▸ **GIVEN ENTRIES**
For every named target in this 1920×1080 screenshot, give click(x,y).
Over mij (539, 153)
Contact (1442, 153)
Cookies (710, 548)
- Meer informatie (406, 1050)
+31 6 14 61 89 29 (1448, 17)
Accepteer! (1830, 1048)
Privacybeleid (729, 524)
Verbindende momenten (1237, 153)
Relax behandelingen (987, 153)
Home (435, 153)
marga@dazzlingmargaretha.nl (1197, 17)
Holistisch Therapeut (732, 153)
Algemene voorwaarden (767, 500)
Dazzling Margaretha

▸ **TASK TO COMPLETE**
Your task is to retype all of the lines above exactly.

▸ **EXERCISE ANSWER**
For every named target in this 1920×1080 screenshot, give click(x,y).
Over mij (539, 153)
Contact (1442, 153)
Cookies (710, 548)
- Meer informatie (406, 1050)
+31 6 14 61 89 29 (1448, 17)
Accepteer! (1830, 1048)
Privacybeleid (729, 524)
Verbindende momenten (1237, 153)
Relax behandelingen (987, 153)
Home (435, 153)
marga@dazzlingmargaretha.nl (1197, 17)
Holistisch Therapeut (732, 153)
Algemene voorwaarden (767, 500)
Dazzling Margaretha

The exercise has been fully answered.